(Pixel coordinate grounding data)
----

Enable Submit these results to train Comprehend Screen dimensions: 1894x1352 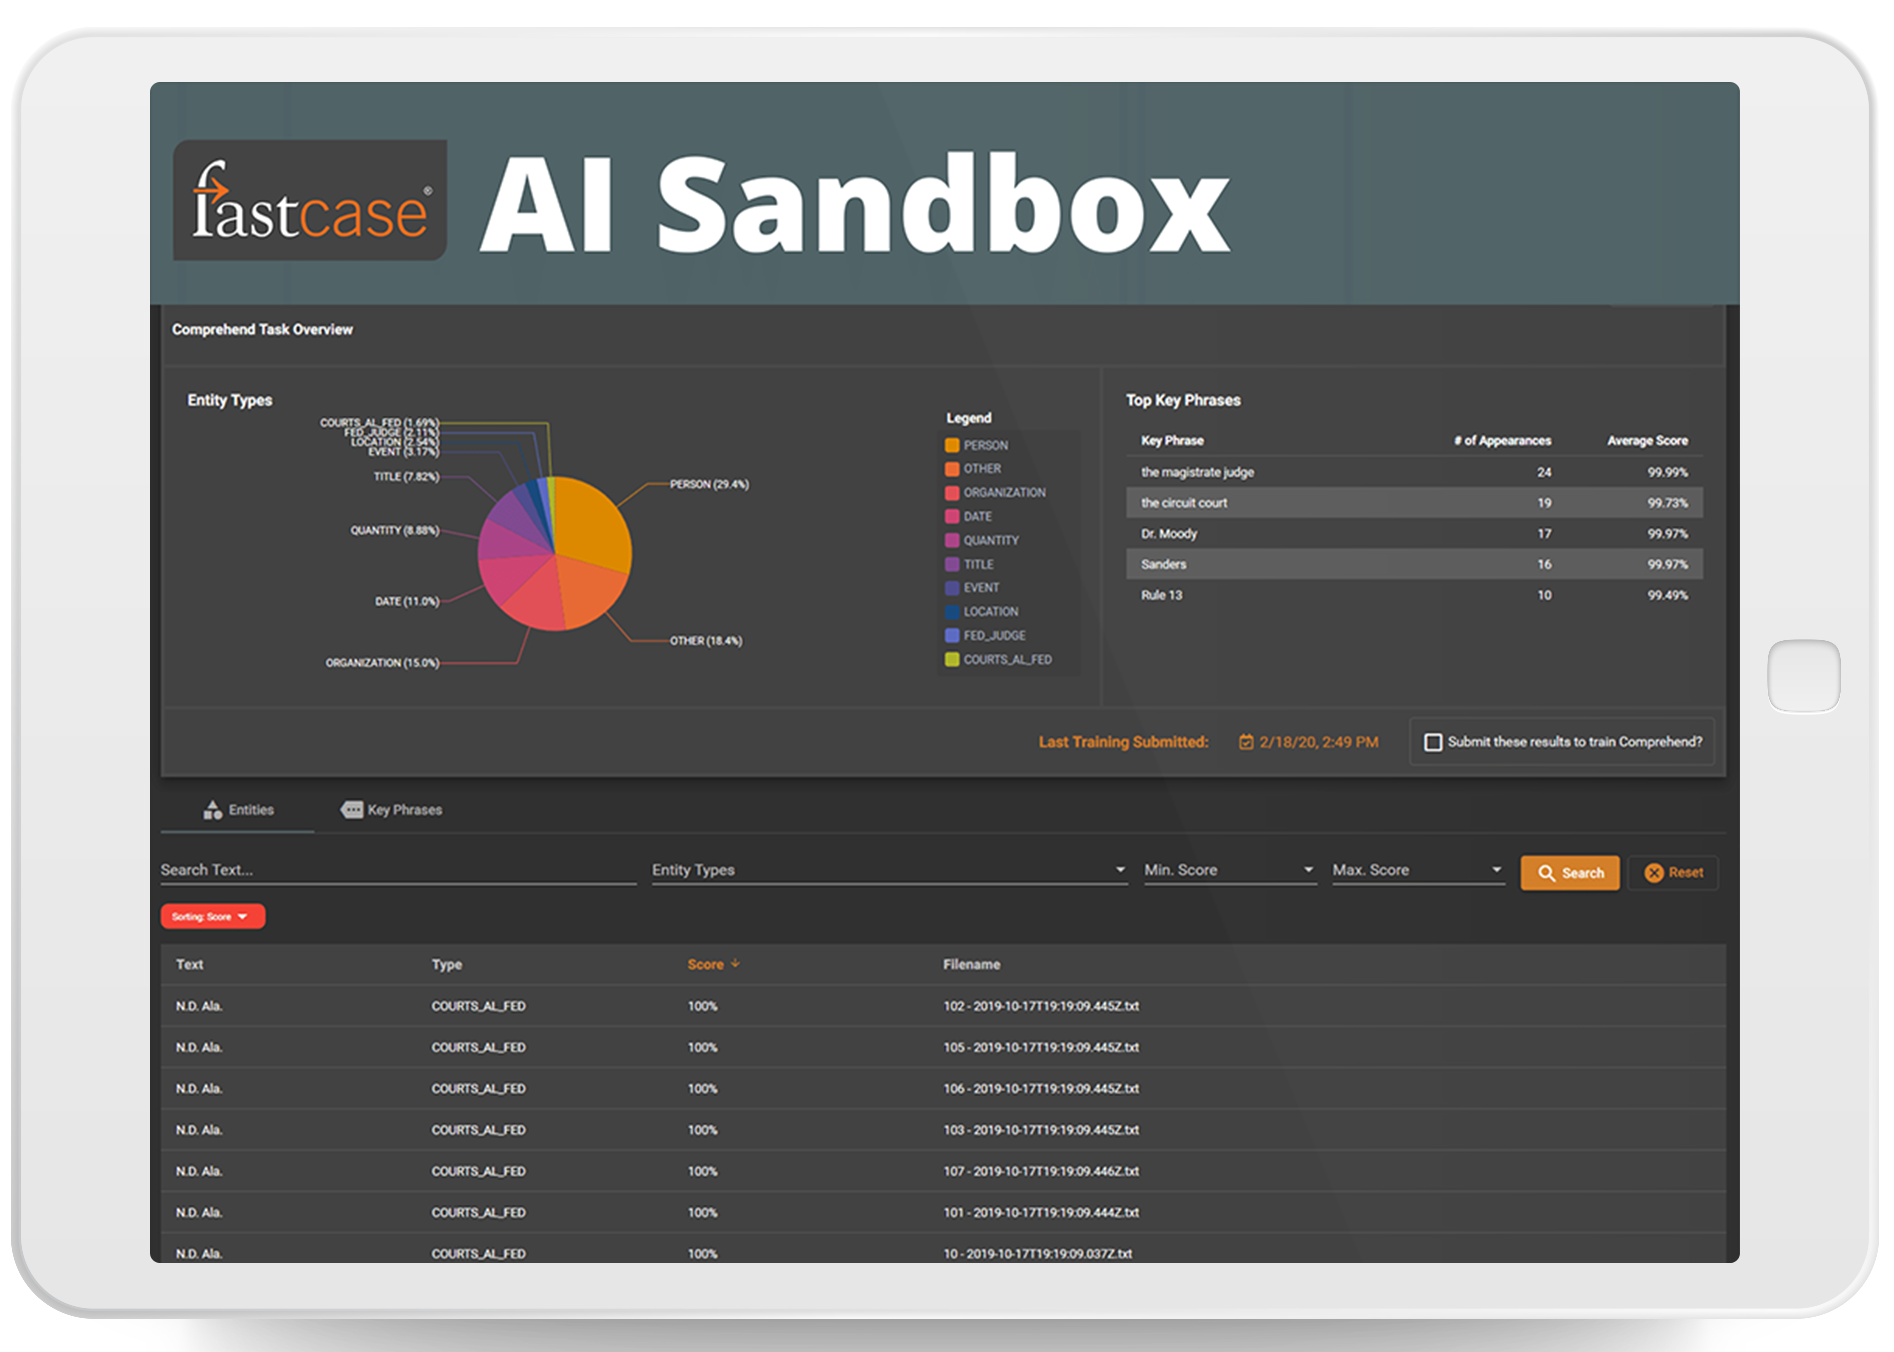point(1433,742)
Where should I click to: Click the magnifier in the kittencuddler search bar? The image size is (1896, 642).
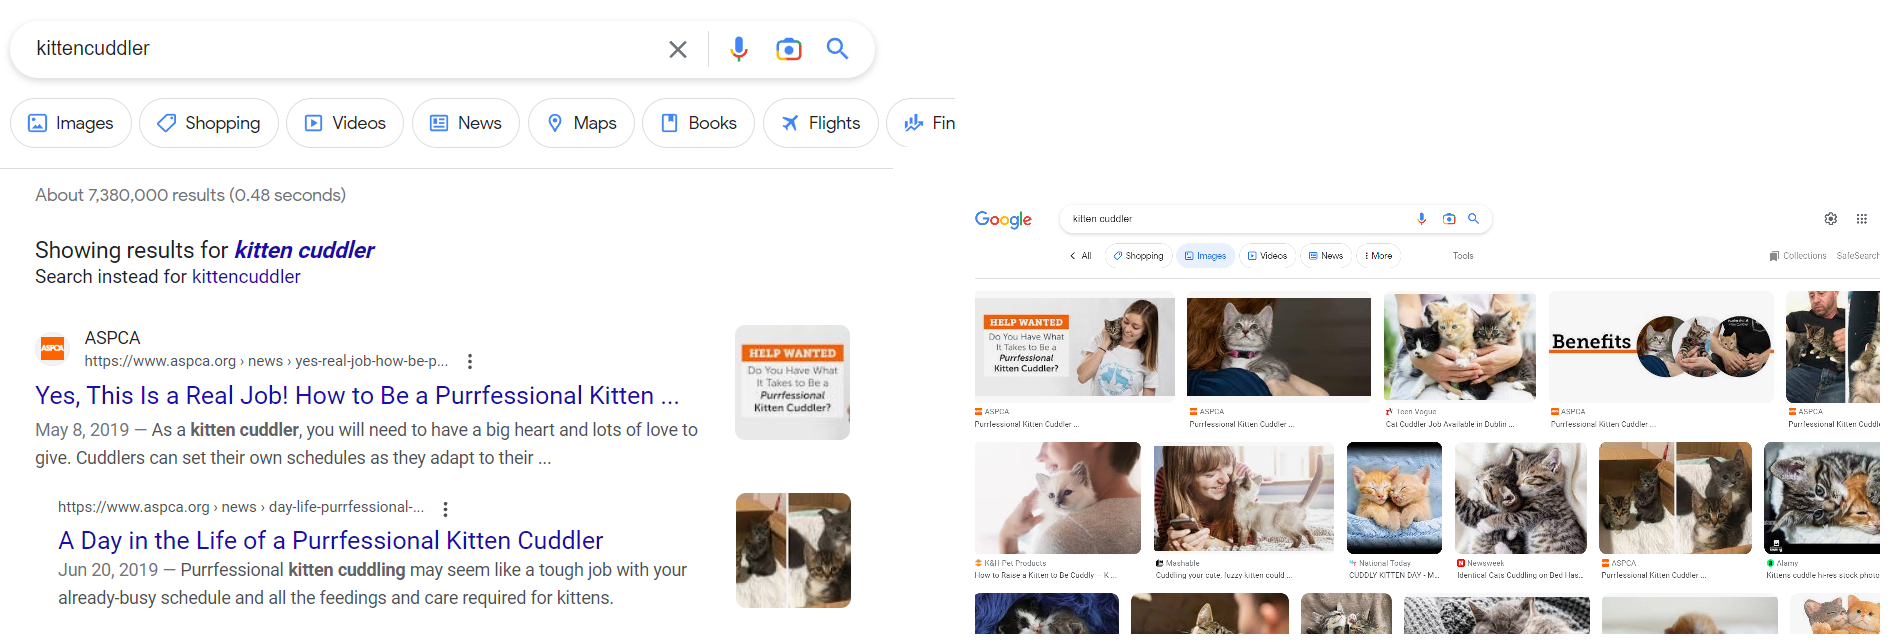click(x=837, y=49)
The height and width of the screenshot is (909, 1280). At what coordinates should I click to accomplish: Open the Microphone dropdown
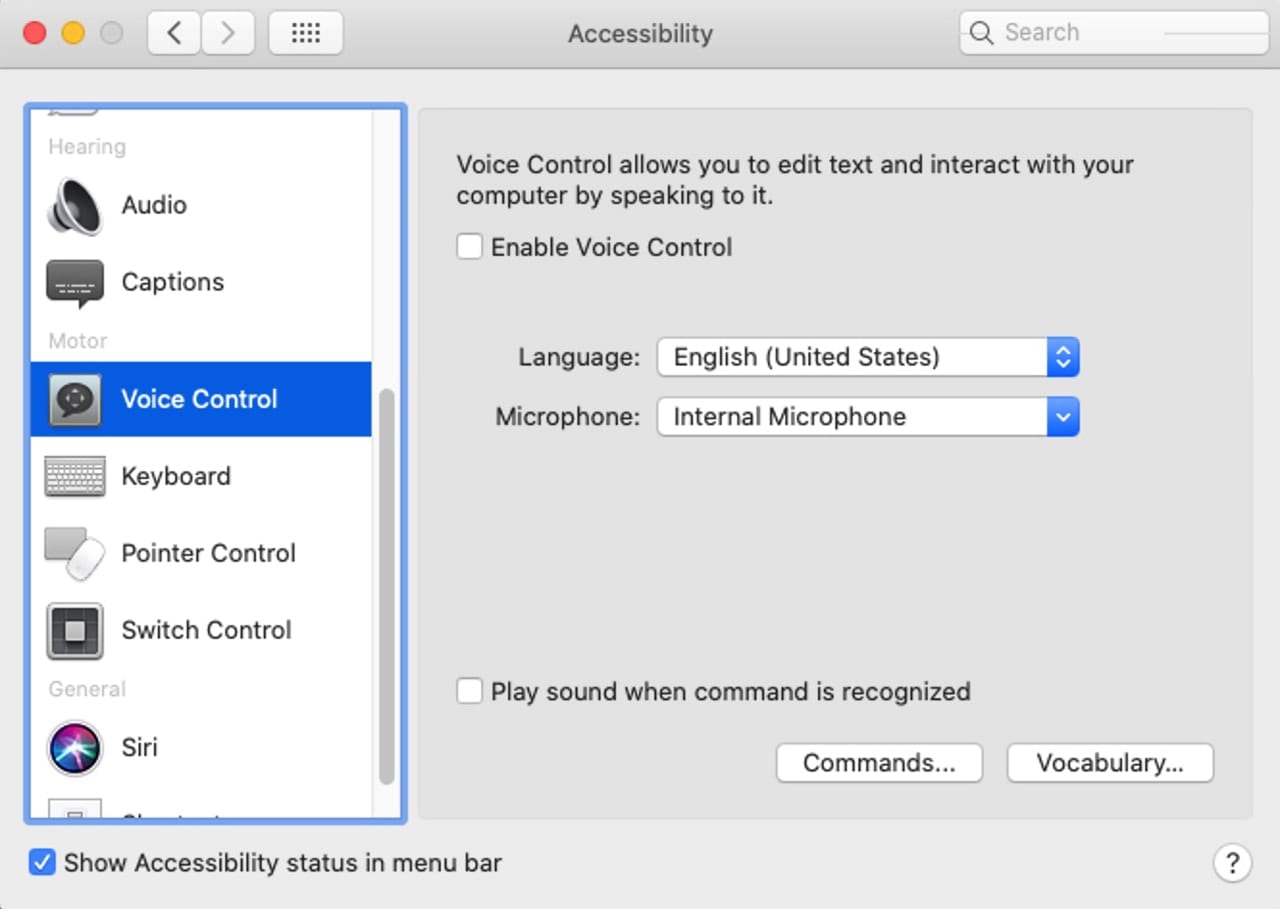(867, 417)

----

§ **What you will do**
Repeat word for word, leaving out the pictures, each line of the records from the line that holds "Where should I" through the final one.

§ **Exercise result**
Where should I click to: Click the magnifier in the kittencuddler search bar? The image size is (1896, 642).
click(x=837, y=49)
The height and width of the screenshot is (909, 1280). At what coordinates should I click to accomplish: Open the Microphone dropdown
(867, 417)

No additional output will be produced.